**TEXT SHOWN**
________

I also found that with the Python solution, reading and processing bytes vs str doesn’t make a noticeable difference (the utf_8_decode is relatively far down the list). In addition, any buffer size above about 2KB is not much slower than 64KB – I’ve noticed many systems have a default buffer size of 4KB, which seems very reasonable in light of that.

I tried various other ways to improve performance, but this was about the best I could manage with standard Python. (I tried running it using the PyPy optimizing compiler, but it’s significantly slower for some reason.) Trying to optimize at the byte level just makes no sense in Python (or leads to a 10-100x slowdown) – any per-character processing has to be done in C. Let me know if you find a better approach.

Go

A simple, idiomatic Go version would probably use bufio.Scanner with ScanWords as the split function. Go doesn’t have anything like Python’s collection.Counter, but it’s easy to use a map[string]int for counting, and a slice of word-count pairs for the sort operation:

simple.go

func main() {
    scanner := bufio.NewScanner(os.Stdin)
    scanner.Split(bufio.ScanWords)
    counts := make(map[string]int)
    for scanner.Scan() {
        word := strings.ToLower(scanner.Text())
        counts[word]++
    }
    if err := scanner.Err(); err != nil {
        fmt.Fprintln(os.Stderr, err)
        os.Exit(1)
    }

    var ordered []Count
    for word, count := range counts {
        ordered = append(ordered, Count{word, count})
    }
    sort.Slice(ordered, func(i, j int) bool {
        return ordered[i].Count > ordered[j].Count
    })

    for _, count := range ordered {
        fmt.Println(string(count.Word), count.Count)

________

**DATASET CONTENT**
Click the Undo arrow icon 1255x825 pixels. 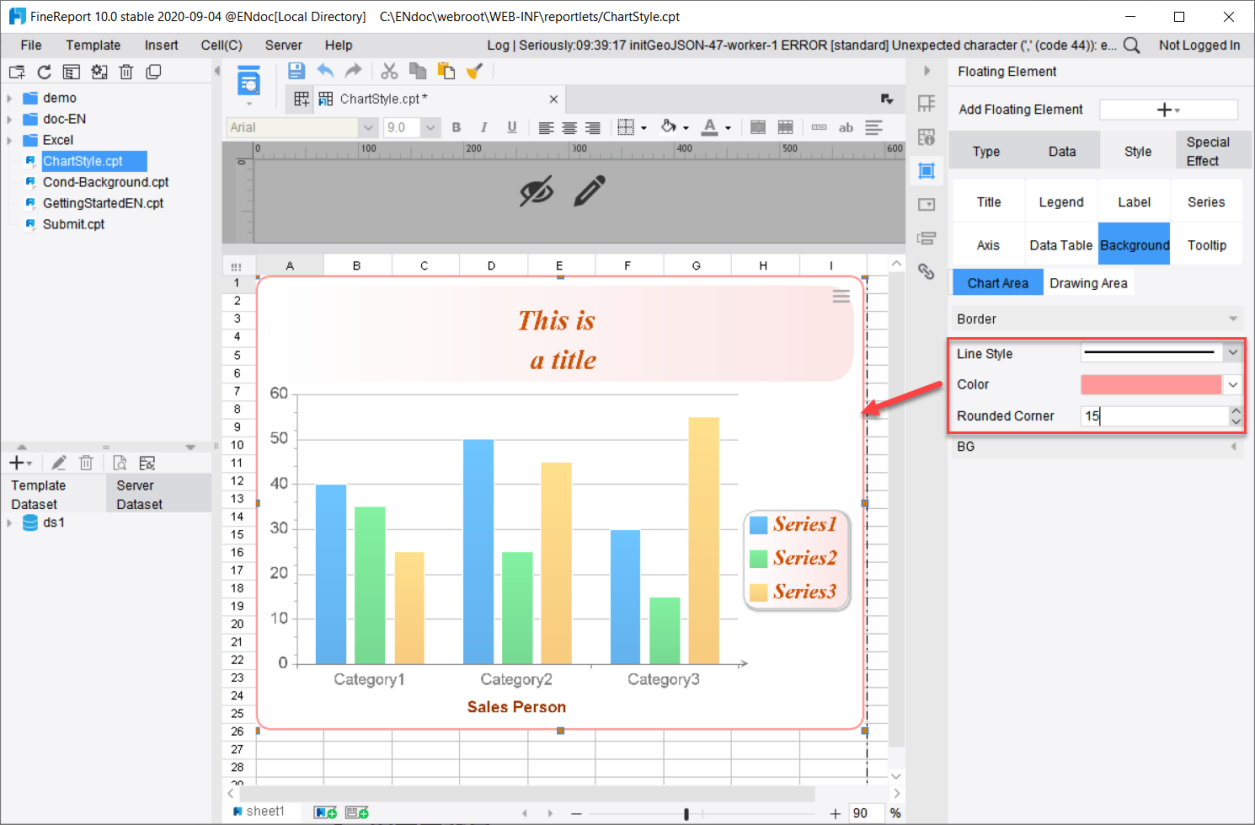[326, 69]
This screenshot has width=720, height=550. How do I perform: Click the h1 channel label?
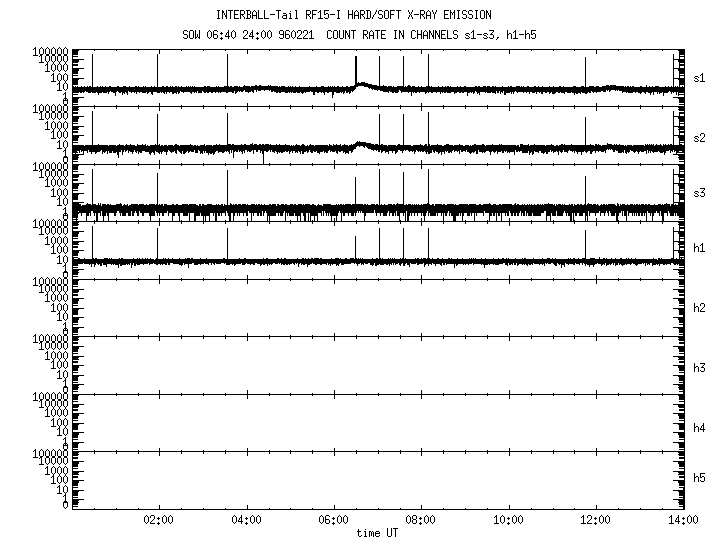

________

**INSTRUCTIONS**
1. Answer these questions using the word-count text:
(a) What default buffer size does the text say many systems use?
(b) How did the program perform when run with the PyPy optimizing compiler?
(c) Which split function does the simple Go version set on its scanner?
2. Carry on the word-count text from the point where it stops.

**TASK RESULTS**
1.
(a) 4KB.
(b) Significantly slower.
(c) bufio.ScanWords.

2.
    }
}

type Count struct {
    Word  string
    Count int
}

The simple Go version is significantly faster than the simple Python version, but only a little bit faster than the optimized Python version (and almost double the number of lines of code – there’s definitely more boilerplate and low-level concerns).

To use Go’s profiler, you have to add a few lines of code to the start of your program (in addition to import "runtime/pprof"):

f, err := os.Create("cpuprofile")
if err != nil {
    fmt.Fprintf(os.Stderr, "could not create CPU profile: %v\n", err)
    os.Exit(1)
}
if err := pprof.StartCPUProfile(f); err != nil {
    fmt.Fprintf(os.Stderr, "could not start CPU profile: %v\n", err)
    os.Exit(1)
}
defer pprof.StopCPUProfile()

Once you’ve run the program, you can view the CPU profile using this command (click to view the image full size):

$ go tool pprof -http=:7777 cpuprofile 
Serving web UI on http://localhost:7777

Go simple - profiling results

The results are interesting, though not unexpected – the operations in the per-word hot loop take all the time. A good chunk of the time is spent in the scanner, and another chunk is spent allocating strings to insert into the map, so let’s try to optimize both of those parts.

To improve scanning, we’ll do the word scanning and convert to ACIII lowercase as we go. To reduce the allocations, we’ll use a map[string]*int instead of map[string]int so we only have to allocate once per unique word, instead of for every increment (Martin Möhrmann gave me this tip on the Gophers Slack #performance channel).

Note that it took me a few iterations and profiling passes to get to this result. One in-between step was to still use bufio.Scanner but with a custom split function, scanWordsASCII. However, it’s a bit faster, and not any harder, to avoid bufio.Scanner altogether. Another thing I tried was a custom hash table, but I decided that was out of scope for the Go version, and it’s not much faster than the map[string]*int in any case.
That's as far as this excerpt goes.